On Saturday July 16 and Sunday July 17, the 1990 DTM champion will pay tribute to his father by repeating Hans Stuck’s 1936 hill climb attempt at the world’s oldest motorsport venue in continuous use.
Setting an overall best on the day of 45.2 seconds, Hans Stuck senior claimed victory in the ‘Over 5 litres Supercharged class’, however his performance was hampered by wet weather that significantly slowed his attempts to improve on this.
A report following the weekend’s activities originally printed in Motor Sport Magazine in July 1936 (issue 337) described how Stuck senior was confronted with a ‘sharp shower of rain’ and had to battle ‘colossal wheelspin’ in an effort to launch the V16 racing car off the line.
On Stuck’s second attempt, Motor Sport recounted how he was ‘rewarded by the most ferocious series of tail wags we have ever witnessed, his elbows in turn rising high above the car’s side as he corrected the skids, and finished the run with a skid across the line which must have made the timing officials jump for their lives.’
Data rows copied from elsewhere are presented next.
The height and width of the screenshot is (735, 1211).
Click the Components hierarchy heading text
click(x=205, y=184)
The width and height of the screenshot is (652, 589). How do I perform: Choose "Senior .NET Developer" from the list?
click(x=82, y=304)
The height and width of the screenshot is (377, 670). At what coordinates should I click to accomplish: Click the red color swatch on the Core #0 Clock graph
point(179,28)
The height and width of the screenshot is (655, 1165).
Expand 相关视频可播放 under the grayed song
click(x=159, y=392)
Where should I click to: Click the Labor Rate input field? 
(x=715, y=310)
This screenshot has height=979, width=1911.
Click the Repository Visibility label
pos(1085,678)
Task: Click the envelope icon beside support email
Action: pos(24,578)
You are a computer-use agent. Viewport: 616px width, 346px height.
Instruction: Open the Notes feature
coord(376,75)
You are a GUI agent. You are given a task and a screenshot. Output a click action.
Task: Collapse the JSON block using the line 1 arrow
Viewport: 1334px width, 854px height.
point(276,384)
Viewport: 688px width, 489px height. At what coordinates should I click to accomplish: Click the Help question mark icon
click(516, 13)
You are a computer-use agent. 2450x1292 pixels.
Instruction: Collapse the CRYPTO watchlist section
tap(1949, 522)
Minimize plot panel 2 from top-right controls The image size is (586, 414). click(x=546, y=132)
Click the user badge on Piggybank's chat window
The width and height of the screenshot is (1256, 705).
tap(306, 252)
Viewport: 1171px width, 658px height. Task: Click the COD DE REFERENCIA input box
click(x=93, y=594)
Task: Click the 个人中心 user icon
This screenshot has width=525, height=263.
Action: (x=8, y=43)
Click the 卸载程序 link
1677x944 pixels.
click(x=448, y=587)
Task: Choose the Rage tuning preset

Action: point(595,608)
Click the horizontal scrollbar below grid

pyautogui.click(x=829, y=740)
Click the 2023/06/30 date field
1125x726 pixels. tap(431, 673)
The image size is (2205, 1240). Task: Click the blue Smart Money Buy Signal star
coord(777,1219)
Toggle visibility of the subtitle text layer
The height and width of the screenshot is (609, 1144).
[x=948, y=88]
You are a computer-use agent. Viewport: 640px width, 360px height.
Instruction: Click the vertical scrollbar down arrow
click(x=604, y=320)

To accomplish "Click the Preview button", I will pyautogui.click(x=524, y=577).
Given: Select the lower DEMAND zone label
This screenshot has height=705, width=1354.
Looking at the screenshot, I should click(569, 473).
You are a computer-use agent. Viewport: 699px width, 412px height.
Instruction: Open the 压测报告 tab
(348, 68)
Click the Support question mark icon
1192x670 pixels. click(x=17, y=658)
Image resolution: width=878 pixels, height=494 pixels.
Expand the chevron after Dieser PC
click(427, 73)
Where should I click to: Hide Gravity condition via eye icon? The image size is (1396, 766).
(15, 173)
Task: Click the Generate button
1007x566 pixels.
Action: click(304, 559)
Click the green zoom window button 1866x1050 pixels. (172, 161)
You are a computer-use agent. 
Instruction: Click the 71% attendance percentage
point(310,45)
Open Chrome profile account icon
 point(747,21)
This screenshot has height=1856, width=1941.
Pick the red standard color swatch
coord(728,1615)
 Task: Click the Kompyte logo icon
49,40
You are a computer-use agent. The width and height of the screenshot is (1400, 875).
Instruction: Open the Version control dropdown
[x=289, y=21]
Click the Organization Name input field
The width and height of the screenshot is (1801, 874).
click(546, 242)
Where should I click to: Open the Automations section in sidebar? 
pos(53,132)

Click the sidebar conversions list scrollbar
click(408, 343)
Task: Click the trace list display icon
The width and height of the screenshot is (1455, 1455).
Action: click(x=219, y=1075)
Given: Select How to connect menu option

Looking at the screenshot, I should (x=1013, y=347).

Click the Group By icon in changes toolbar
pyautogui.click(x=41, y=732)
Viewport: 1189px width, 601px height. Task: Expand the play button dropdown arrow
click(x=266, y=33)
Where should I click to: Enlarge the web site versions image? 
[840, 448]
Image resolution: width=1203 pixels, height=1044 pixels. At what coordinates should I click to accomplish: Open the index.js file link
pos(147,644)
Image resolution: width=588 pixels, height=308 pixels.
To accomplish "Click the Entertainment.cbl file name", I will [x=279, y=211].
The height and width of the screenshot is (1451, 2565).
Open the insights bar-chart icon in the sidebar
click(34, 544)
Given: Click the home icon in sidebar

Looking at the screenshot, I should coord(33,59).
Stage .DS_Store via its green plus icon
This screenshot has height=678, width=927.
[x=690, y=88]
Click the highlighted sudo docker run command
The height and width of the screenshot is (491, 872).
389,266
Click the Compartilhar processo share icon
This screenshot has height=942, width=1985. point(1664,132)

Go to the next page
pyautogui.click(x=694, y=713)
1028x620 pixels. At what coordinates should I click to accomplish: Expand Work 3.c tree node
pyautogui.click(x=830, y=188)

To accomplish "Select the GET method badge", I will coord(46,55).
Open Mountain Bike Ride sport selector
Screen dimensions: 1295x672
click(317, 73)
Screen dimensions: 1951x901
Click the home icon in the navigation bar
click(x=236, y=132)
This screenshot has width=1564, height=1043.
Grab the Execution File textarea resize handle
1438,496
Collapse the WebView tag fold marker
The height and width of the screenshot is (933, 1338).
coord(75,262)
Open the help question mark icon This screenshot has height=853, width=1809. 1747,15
The Type C was the most successful German racing car of the era, having won three out of five Grand Prix by 1936 and half of all circuit and hill climb races that Auto Union entered. It was the third iteration of the brand’s Silver Arrow Grand Prix car, and by this stage its V16 engine had a displacement of six litres and combined a colossal 520PS output with maximum torque of 87 mkg (approximately 850 Nm) at 2500 rpm.